4 parts Rittenhouse rye (best rye around and for a mid-range price $25.99 – all prices BevMo)

1 part Kubler Absinthe (good, clear absinthe for $44.99…but you won’t need much. Some recipes call for only swirling it, but I say go the whole Van Gogh, hence one part… I mean-what do you need two ears for anyway?……Nevertheless, if you find this bottle going down quickly, see a doctor fast)

Dash of Angostura bitters – but if you don’t have, no one will notice

Shake in a Martini shaker, Mr. Bond, and pour into a glass with ice and a tiny bit of sugar. Extra points, if you have one of those block ice things.

Enjoy, but make sure you have a designated driver. Secret of this drink: the Rittenhouse is 100 proof and the Kubler is 106.

As you can tell, I’ve already had one myself. Second one: no email.

Celebrate!

READER APP PLUG: Reader Glenn Howes writes: “I notice that sometimes you’ll publicize a reader’s book or something similar. Well, just today, I published a free children’s app, Frog Draw, which I’m quite proud of and put everything I’ve learned in 20 years of being a pro coder into. It’s aimed at 6-8 year olds and is a shape drawing app that amongst many other features allows you to put funny hats on people, although I hope children will find more creative uses for it.”

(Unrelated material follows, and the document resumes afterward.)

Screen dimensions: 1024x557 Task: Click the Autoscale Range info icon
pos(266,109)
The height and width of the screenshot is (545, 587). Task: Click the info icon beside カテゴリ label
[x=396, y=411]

CHARLOTTE ALLEN: Silicon Chasm: The class divide on America’s cutting edge. “You can laud this underbelly barrio as vibrant immigrant culture or you can decry it as an instant-slum product of untrammeled illegal border-crossing, but it represents an important fact on the ground: These are the people who earn their livings tending to the needs of the high-tech ‘creative class’ that has made Silicon Valley famous. I could see them on Atherton Avenue, the amanuensis class heading up from Menlo Park in their wee panel trucks and Dodge minivans and their Ford flatbeds fitted out with racks for garden tools among the Bentleys, BMWs, Audis, and Lexuses that are the standard Atherton vehicles. . . . Master and servant. Cornucopian wealth for a few tech oligarchs plus relatively steady but relatively low-paying work for their lucky retainers. No middle class, unless the top 5 percent U.S. income bracket counts as middle class. Silicon Valley is a tableau vivant of what many economists and professional futurologists say is the coming fate of America itself, a fate to which Americans, if they can’t embrace it as some futurologists hope, should at least resign themselves.” Hopey-Changey!

This might profitably be read alongside Joel Kotkin’s Entrepreneurs Turn Oligarchs.

NEWS YOU CAN USE: Cheap Bourbons, Ranked. Doug Weinstein was always a fan of Evan Williams in college, but he drank his bourbon with Coke. I always sprung for Jack Black, or Old Weller.